A data-driven approach to identifying beneficial owners
Our third instalment of our ultimate beneficial ownership (UBO) series delves into the intricacies of a data-driven approach to identifying beneficial owners. We previously explored the challenges of UBO identification and the evolving regulatory landscape. Now we turn our attention to the pivotal role of delivering data driven UBO identification to enhance compliance efforts.
Amidst the complexity of UBO compliance, a consistent challenge emerges: the fragmented landscape of data. Jurisdictions around the globe define and document beneficial ownership in different ways. Subsequently, banks find themselves navigating a wide array of standards and sources. This problem is not static. It is compounded by the ever-evolving global thinking around what constitutes a beneficial owner and what action should be taken.

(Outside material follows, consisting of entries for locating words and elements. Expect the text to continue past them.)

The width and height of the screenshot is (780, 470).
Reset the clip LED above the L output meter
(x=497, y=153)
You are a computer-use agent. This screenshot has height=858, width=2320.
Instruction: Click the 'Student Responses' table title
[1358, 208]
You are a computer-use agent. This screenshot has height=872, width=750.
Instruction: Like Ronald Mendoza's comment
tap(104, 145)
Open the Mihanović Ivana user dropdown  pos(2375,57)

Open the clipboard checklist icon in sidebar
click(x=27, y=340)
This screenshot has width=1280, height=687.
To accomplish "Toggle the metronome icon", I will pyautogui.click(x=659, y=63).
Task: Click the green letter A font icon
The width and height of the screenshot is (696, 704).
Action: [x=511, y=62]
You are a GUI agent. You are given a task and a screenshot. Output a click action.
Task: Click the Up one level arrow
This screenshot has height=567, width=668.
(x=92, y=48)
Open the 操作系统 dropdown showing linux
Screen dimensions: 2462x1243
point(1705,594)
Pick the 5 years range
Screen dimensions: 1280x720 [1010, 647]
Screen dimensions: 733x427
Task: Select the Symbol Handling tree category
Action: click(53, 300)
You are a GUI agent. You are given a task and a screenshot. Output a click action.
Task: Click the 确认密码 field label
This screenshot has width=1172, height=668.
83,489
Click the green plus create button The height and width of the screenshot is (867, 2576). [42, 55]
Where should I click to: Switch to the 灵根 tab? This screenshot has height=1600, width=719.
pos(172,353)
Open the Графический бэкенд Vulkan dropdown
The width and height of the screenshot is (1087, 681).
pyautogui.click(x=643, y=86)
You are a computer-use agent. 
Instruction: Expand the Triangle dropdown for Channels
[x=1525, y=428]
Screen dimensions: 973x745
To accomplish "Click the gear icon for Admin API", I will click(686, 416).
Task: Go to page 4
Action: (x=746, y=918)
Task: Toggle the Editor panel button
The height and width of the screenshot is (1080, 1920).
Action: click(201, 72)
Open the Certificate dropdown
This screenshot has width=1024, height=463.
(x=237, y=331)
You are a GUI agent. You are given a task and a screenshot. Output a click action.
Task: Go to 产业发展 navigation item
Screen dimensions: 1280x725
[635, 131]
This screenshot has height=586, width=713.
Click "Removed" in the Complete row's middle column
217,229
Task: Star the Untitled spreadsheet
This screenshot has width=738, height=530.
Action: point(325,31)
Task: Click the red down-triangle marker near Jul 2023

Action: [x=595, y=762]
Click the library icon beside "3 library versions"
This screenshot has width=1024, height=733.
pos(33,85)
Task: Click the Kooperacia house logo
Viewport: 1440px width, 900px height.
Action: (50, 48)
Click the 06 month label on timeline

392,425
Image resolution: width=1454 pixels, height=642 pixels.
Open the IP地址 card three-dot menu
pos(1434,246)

Inside the walls of financial institutions, the challenge deepens. Information is stored in different formats and scattered locations. This means that, as regulations tighten, the onus on compliance teams grows exponentially. No longer is their role a simple checkbox exercise. Today, it is about making risk-based decisions, deeply anchored, and evidenced in data. Yet, many are bogged down by outdated infrastructure.
With all this in mind, it becomes evident that the success of UBO identification on a global scale hinges not only on the data itself, but on the holistic approach and process that integrates this data seamlessly. From sourcing accurate external information to optimizing internal storage, processing, and analysis, data stands at the heart of the UBO process, shaping the future of any successful compliance program.
The fragmented data landscape
Navigating the UBO landscape begins with the challenge of gathering data from multiple disparate sources. There is an absence of standardization across datasets. Also combined with the need to trace individuals and entities across borders and corporate structures. As such this often necessitates manual comparison, a burdensome process fraught with potential inaccuracies.
Another significant issue arises from the varied accessibility of UBO registries. While some are readily available to the public, others remain restricted or gated. As a result, affecting the speed at which crucial data can be accessed. Furthermore, the reliability of these data sources varies widely.
This fragmented landscape is further complicated by the need to determine which data is most relevant in each context.
As we transition to a more automated, data-centric approach, the foundation for transformation lies in building robust processes. By clearly orchestrating data pipelines and enforcing robust quality standards, these processes set the stage for the next evolution: perpetual monitoring and the repeatable production of digital UBO profiles through automation.
Harnessing technology for a data-driven approach
The evolution in technology has brought forth sophisticated tools that streamline the UBO data gathering process. Advanced data analytics, machine learning algorithms, and intelligent process automation (including automated data validation systems) now allow for the efficient extraction and analysis of UBO data from diverse sources. For instance, matching and merging data across data sources is now automatable with leading technology solutions. These technologies also streamline data primacy decisions and normalize information to reveal deeper ownership structures.
Central to this transformation is data driven UBO identification. This approach prioritizes the quality and reliability of data. To cultivate this data-centric mindset, firms can start by conducting comprehensive data audits. These can be overseen by cross-departmental data governance committees, to identify gaps and inconsistencies in their current UBO datasets.
Building a digital ecosystem
The next strategic move involves building a digital ecosystem. Such an approach allows for integration with top-tier global providers and vendors. Firms can access refined, standardized, and up to date UBO data wherever and whenever needed. Working with specialized vendors also brings advanced analytics capabilities and ensures alignment with global best practices.
As banks migrate to this data-centric paradigm, powered by automation, they unlock a multitude of benefits. By minimizing the scope for inconsistencies or gaps in their data, banks significantly reduce the risk of error in UBO identification. Accurate data, when embedded within streamlined processes, also underpins the creation of repeatable digital UBO profiles.
Digital know your customer (KYC) profiles
These profiles not only save significant analyst time in data collection, analysis, and formatting but also bolster knowledge management across the enterprise. With these tasks automated, analysts can now focus on making incisive, risk-based decisions on the highest priority cases. Overall, a data-driven approach to UBO enhances the bank’s competitive edge by increasing business agility and reducing operational cost savings.
Looking ahead – The future of UBO identification
A data-driven approach to UBO provides a holistic view of potential risks. It also safeguards banks from significant financial setbacks and bolsters confident decision-making. By leveraging innovative technology for automation, banks can unearth previously obscured connections between beneficial owners. At the heart of UBO success lies a foundation of robust and trusted data. This underscores the importance of the processes, governance and technology that empower this data when navigating the complex realm of beneficial ownership.